We carried Jack, still too weak to walk, around the Albuquerque plaza in a pirate costume we bought at the nearest K-Mart for Halloween trick-or-treating on his first afternoon out of the hospital. At the doctors’ request, we stayed in a motel near the hospital for two more days – and then drove back home for a couple more weeks of recovery. At first embarrassed by his illness, Jack eventually came to embrace his heroic status at school and seemed to exude a newfound quiet confidence. He was eager to laugh and play. Liam, who had thrived during Jack’s hospital stay, fell apart. He was volatile, clingy, and plagued by nightmares. After watching Ratatouille, he cried,“I don’t like that movie! That mouse lost his family!”

In the span of the next month, our family endured an onslaught of medical annoyances; Liam had a severe case of croup, I sliced my thumb open with a kitchen knife and needed six stitches, my elderly grandfather was hospitalized for dehydration. Through talking about each of these more manageable experiences, and with the help of an art therapist, Liam seemed to begin to work through the emotions he felt surrounding Jack’s hospitalization.

Then, the three-and-a-half year old brother of one of Jack’s and Liam’s classmate, who had begun stumbling, feeling dizzy and exhibiting unusual behavior, was taken for a cat scan. He was ultimately, dreadfully, diagnosed with an inoperable tumor that had invaded his brain stem, at the same children’s hospital we had so recently left. Liam came home from school and told me, “Luna says Pablo’s dying because his brain is growing too fast. Luna says he’ll be in the hospital for infinity days.”

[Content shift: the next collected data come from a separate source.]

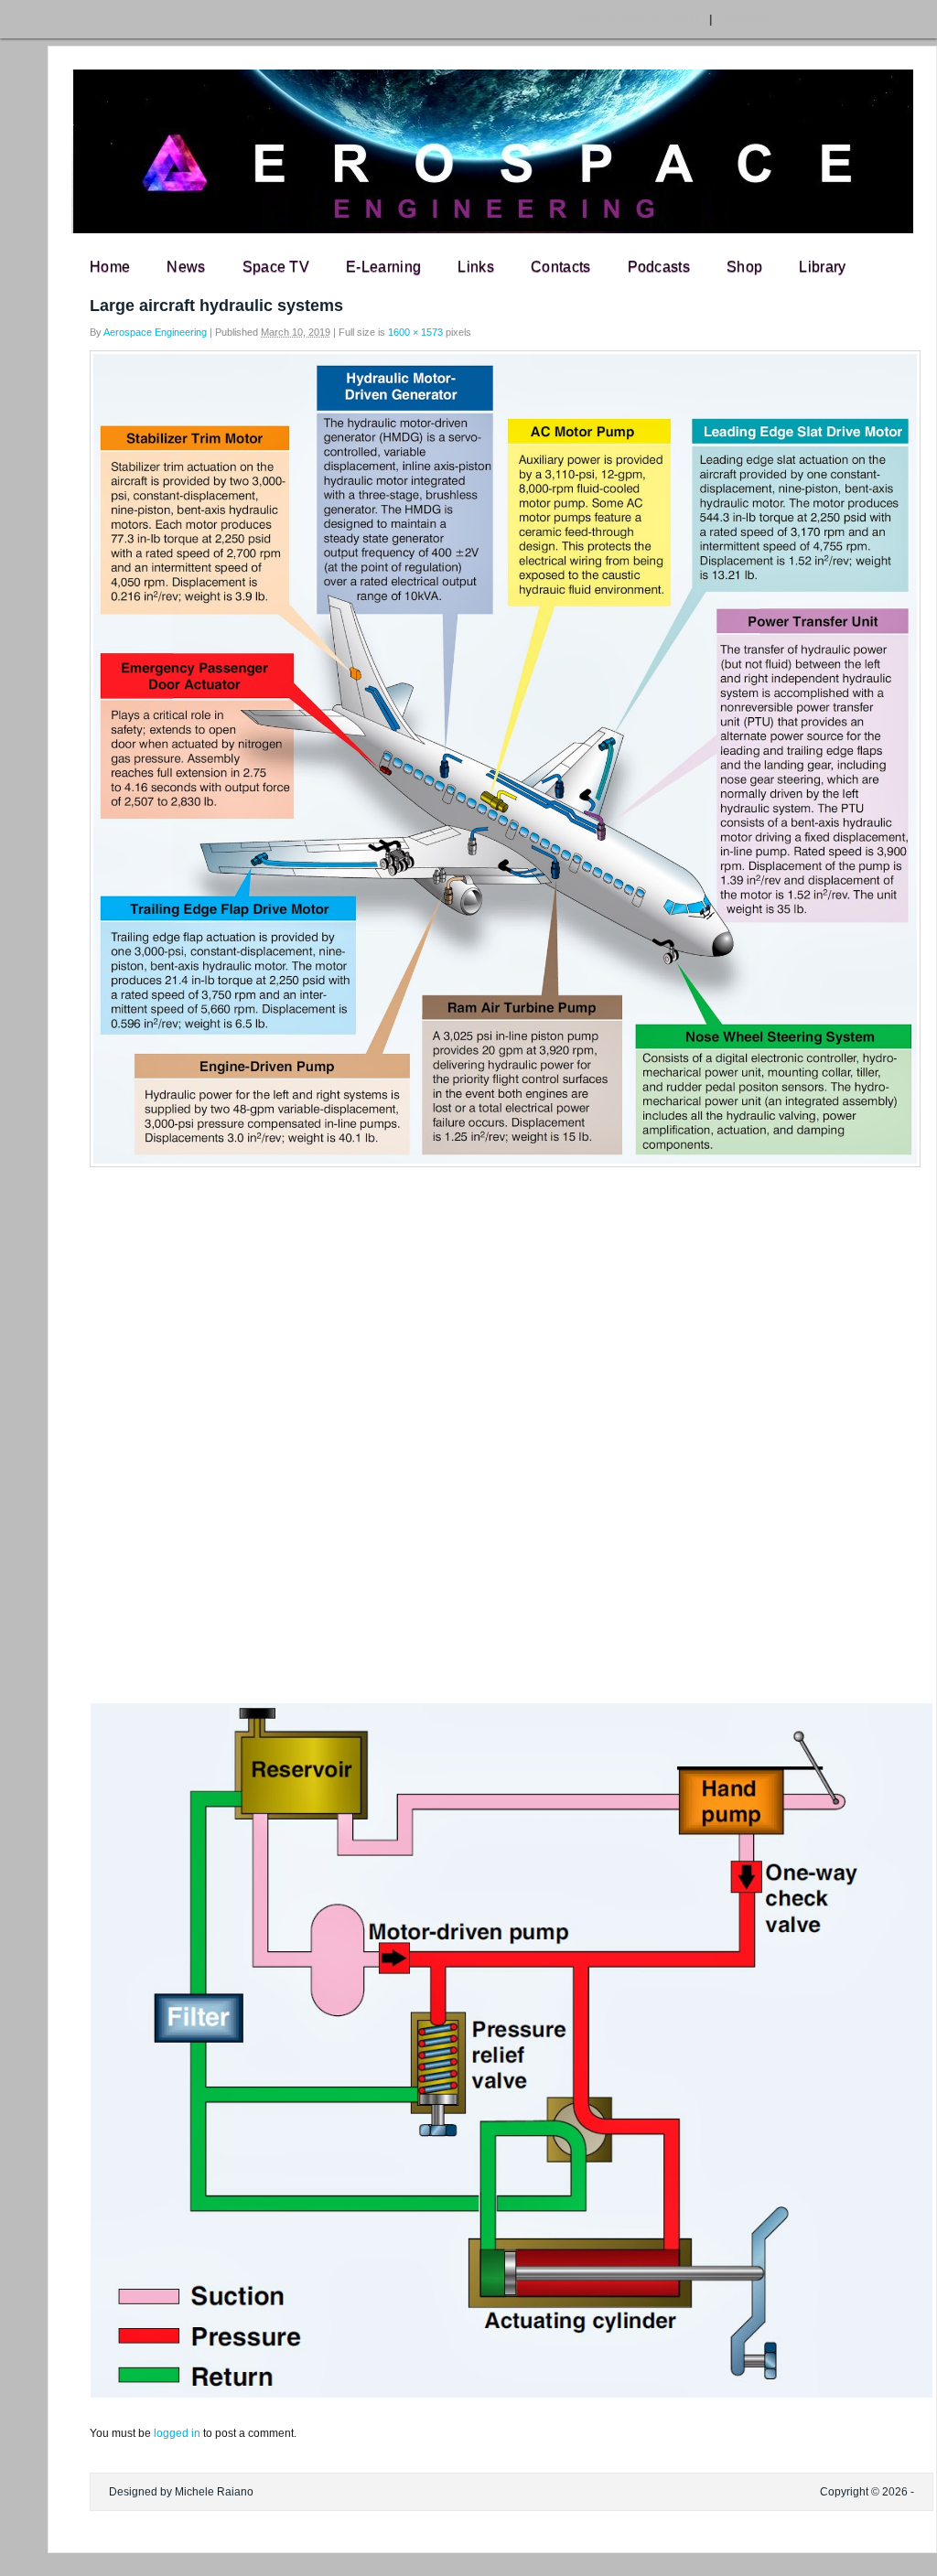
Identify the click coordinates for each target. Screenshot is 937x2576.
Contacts (561, 266)
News (186, 266)
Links (476, 266)
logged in (177, 2433)
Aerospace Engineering (155, 332)
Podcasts (659, 266)
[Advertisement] (468, 1309)
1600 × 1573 (415, 332)
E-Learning (383, 266)
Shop (744, 266)
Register (745, 19)
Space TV (276, 266)
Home (110, 266)
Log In (636, 19)
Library (822, 266)
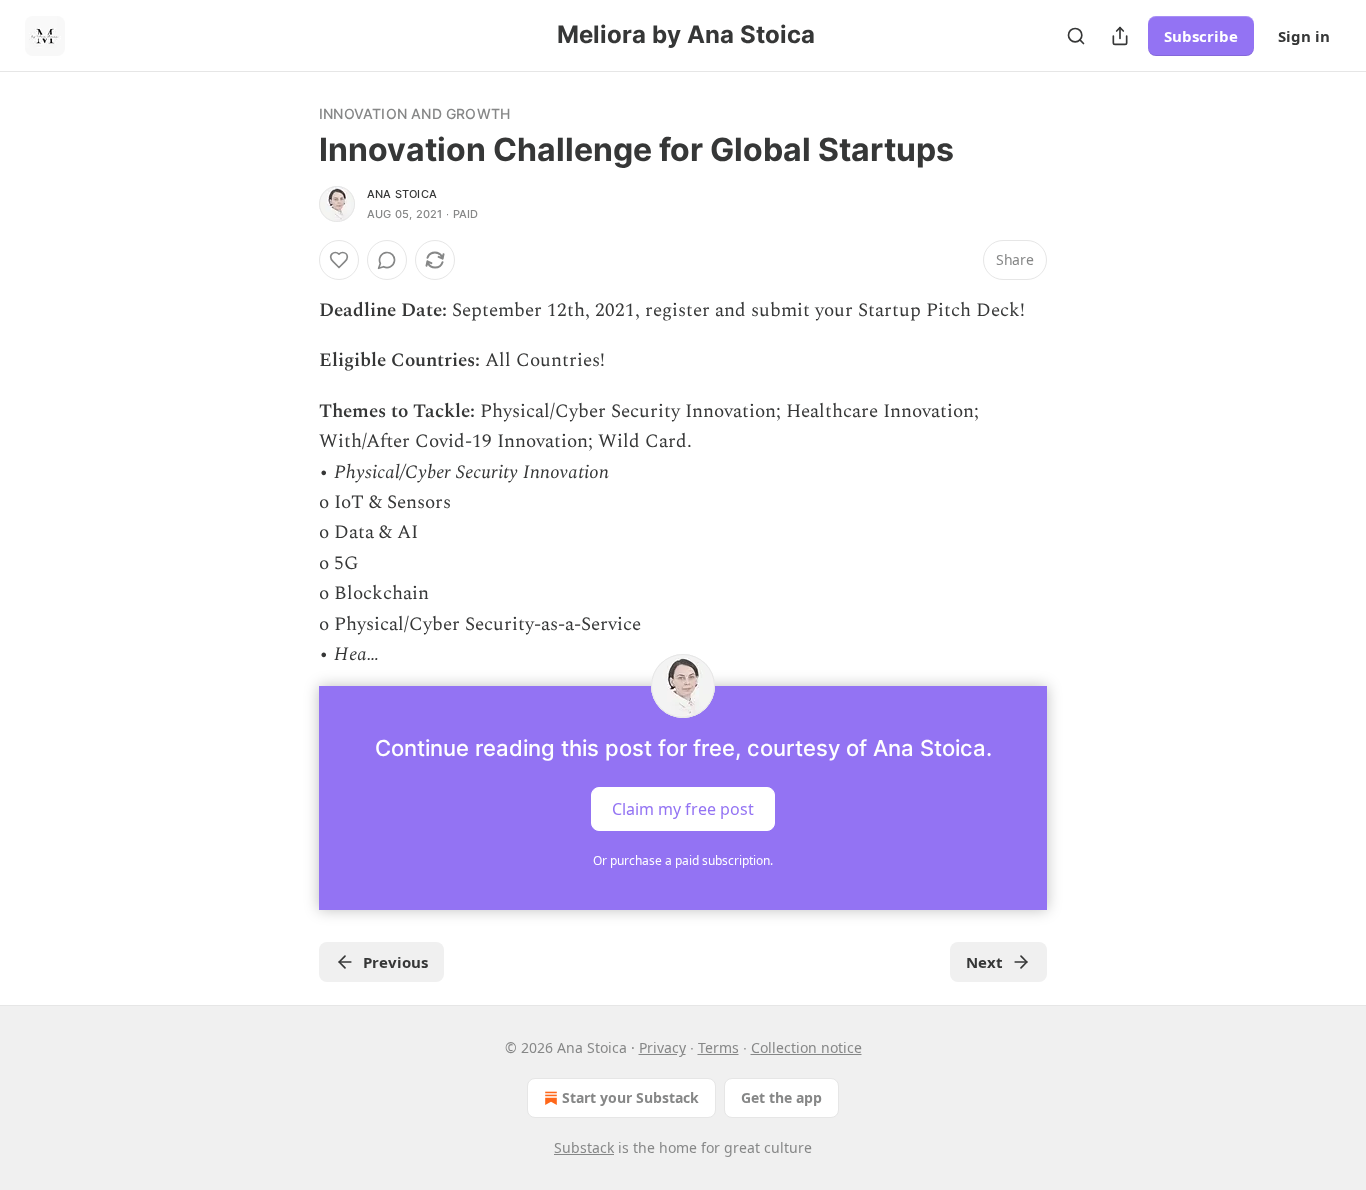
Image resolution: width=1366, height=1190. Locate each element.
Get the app (781, 1097)
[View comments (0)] (387, 260)
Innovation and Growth (414, 113)
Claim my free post (683, 809)
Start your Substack (630, 1097)
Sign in (1304, 36)
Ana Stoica (402, 194)
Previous (395, 962)
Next (984, 962)
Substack (584, 1147)
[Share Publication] (1120, 36)
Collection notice (806, 1047)
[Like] (339, 260)
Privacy (662, 1047)
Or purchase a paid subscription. (683, 860)
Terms (718, 1047)
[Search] (1076, 36)
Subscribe (1201, 36)
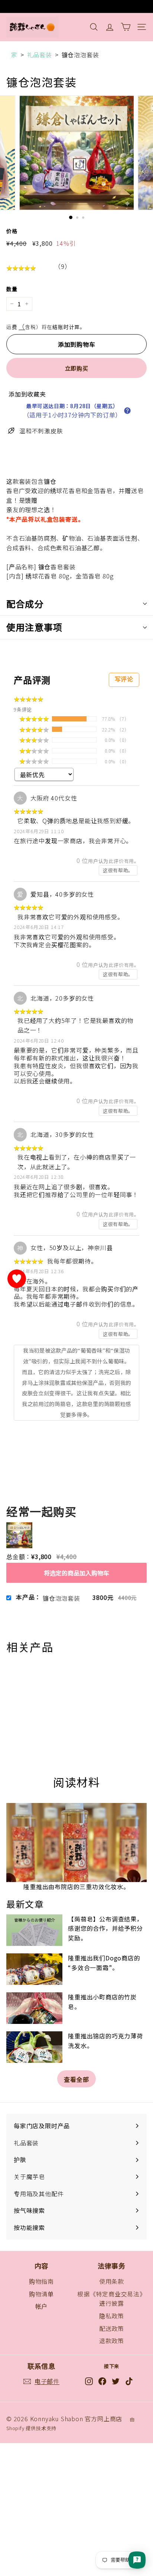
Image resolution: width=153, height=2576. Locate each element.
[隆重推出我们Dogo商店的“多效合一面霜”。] (34, 1969)
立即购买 (76, 368)
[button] (127, 410)
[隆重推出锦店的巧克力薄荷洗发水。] (34, 2047)
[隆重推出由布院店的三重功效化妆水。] (76, 1842)
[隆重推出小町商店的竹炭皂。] (34, 2008)
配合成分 (25, 603)
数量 (11, 289)
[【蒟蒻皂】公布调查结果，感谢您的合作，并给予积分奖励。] (34, 1930)
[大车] (125, 27)
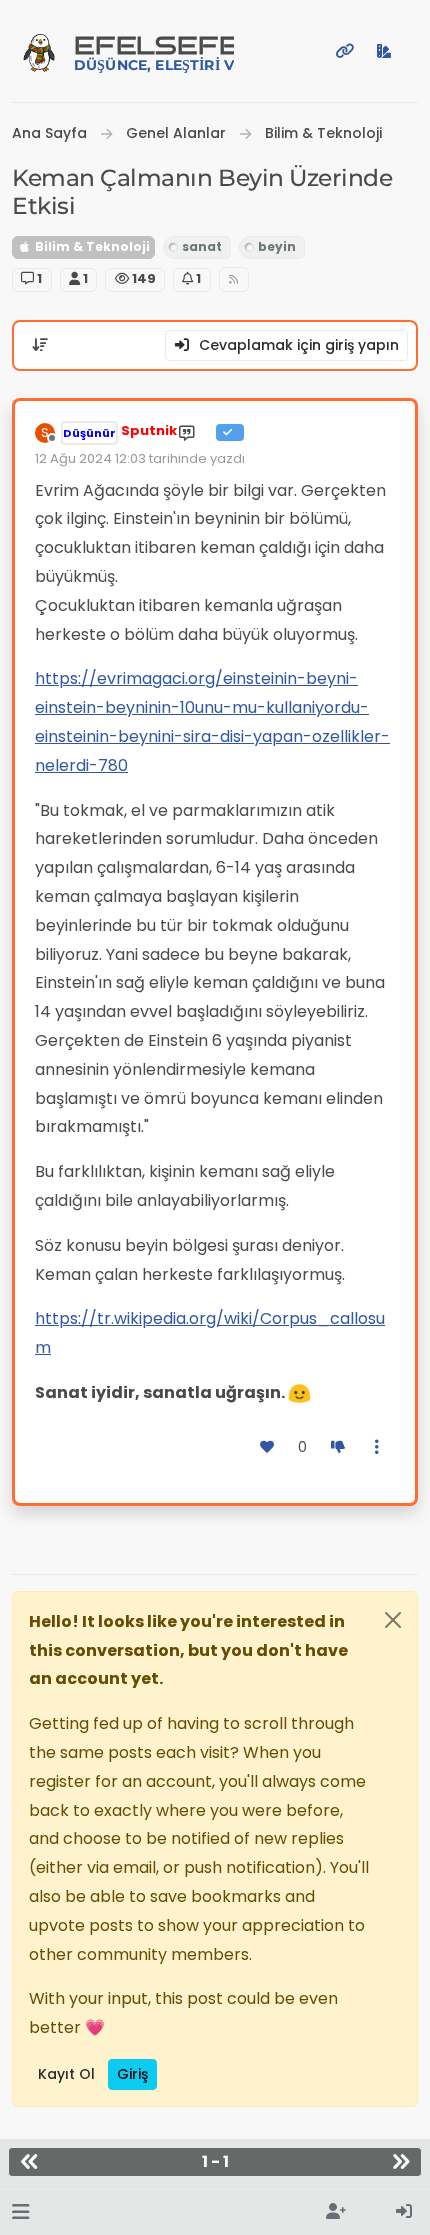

I had to catch my breath. I could no more guard Liam from this reality than I could have shielded Jack from the virus as it twisted through his body, or Pablo from his cancer. As much as I yearned to protect what I saw as the sacred bond between my young twin sons, life was already teaching Liam that not everyone is made better at the hospital and that his worst fears for our our family had been, in fact, possible. Yet somehow that sober confirmation seemed to validate Liam’s experience, and in the end, reminded me that deep love cannot exist without deep courage, twin qualities that together create something akin to grace.